If the owner has given charge of his vehicle to a duly licensed driver and the said driver, without express or implied knowledge consent of the owner, puts an unauthorized person in charge of the vehicle resulting in an accident, it would amount to negligence on the part of the licensed driver appointed by the owner and for this act of negligence, the owner will become vicariously liable. This was held in the judgment passed by a single judge bench comprising of HON’BLE MR. JUSTICE SANJAY DHAR,, in the matter United India Insurance Company Ltd v. Mst. Hanifa and others [IA No. 07/2009 [556/2009]], dealt with an issue where the petitioner filed a petition seeking setting an the Award dated 23.04.2009 passed by the Motor Accidents Claims Tribunal, Srinagar, whereby the Tribunal has awarded a sum of ₹5,03,000/- in favour of the claimants and against the respondents.
Out of the awarded sum, an amount of ₹10,000/- each has been made payable by the driver and conductor of the offending vehicle, whereas the balance amount has been made payable by the insurance company. It is also provided that the awarded sum shall carry interest @ 6% per annum from the date of institution of the claim petition till realization of the awarded sum and if the awarded sum is not paid within two months, the interest has been made recoverable @ 9% per annum from the date of the default.
Riyaz Ahmed Dar, a driver by profession, had parked his vehicle and was standing by the side of his vehicle. In the meanwhile, a truck that was being driven rashly and negligently by its driver knocked the deceased down, resulting in his death. The claimants happen to be the mother and siblings of the deceased. In the claim petition, compensation in the amount of ₹36 Lacs was sought.

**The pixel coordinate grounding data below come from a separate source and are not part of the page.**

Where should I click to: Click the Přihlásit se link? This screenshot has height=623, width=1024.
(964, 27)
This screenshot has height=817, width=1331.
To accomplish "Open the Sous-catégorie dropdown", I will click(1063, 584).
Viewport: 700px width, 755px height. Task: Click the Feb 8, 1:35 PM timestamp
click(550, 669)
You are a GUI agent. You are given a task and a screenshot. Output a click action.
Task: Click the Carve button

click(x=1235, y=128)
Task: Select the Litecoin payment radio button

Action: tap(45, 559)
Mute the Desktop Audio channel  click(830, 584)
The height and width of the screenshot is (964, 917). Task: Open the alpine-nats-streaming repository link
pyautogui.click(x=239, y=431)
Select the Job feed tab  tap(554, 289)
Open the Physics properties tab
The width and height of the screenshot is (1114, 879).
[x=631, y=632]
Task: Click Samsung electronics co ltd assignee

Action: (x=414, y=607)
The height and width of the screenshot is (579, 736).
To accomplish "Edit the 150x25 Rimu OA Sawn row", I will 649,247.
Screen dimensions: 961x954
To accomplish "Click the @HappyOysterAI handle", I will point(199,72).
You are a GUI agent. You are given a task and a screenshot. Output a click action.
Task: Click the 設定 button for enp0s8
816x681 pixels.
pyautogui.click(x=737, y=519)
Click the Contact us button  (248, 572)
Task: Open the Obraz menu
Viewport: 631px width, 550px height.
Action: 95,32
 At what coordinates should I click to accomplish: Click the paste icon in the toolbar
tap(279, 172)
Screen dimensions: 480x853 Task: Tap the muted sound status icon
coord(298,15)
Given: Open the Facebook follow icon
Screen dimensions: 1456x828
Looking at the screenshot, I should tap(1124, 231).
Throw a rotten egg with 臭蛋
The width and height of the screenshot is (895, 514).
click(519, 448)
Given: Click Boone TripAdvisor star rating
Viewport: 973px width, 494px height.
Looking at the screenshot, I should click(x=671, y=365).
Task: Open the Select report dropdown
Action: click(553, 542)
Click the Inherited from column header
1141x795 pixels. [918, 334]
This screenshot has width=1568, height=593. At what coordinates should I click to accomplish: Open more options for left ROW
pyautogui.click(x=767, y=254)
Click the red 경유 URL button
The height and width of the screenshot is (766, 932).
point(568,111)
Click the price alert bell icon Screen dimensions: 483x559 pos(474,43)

The insurance company contended that the vehicle in question, at the time of the accident, was being driven by its conductor, who was not authorized to do so and as such, the insurance company is not liable to pay any compensation to the claimants. On account of this, it is urged that there has been breach of policy conditions on the part of the insured and as such, the appellant-insurance company is not liable to indemnify the insured.
After hearing both sides, the Hon’ble High Court of Jammu and Kashmir dismissed the petition and held that that the owner of the vehicle is vicariously liable for the accident caused by the conductor of the vehicle, provided the owner had appointed a duly licensed driver to take charge of the vehicle, who in turn allowed the unlicensed conductor to drive the vehicle. It also held that the insurer in such a case cannot escape its liability to indemnify the insured because there is no willful breach of policy condition on the part of the insured inasmuch as the insured himself has not put an unlicensed or unauthorized person incharge of the vehicle.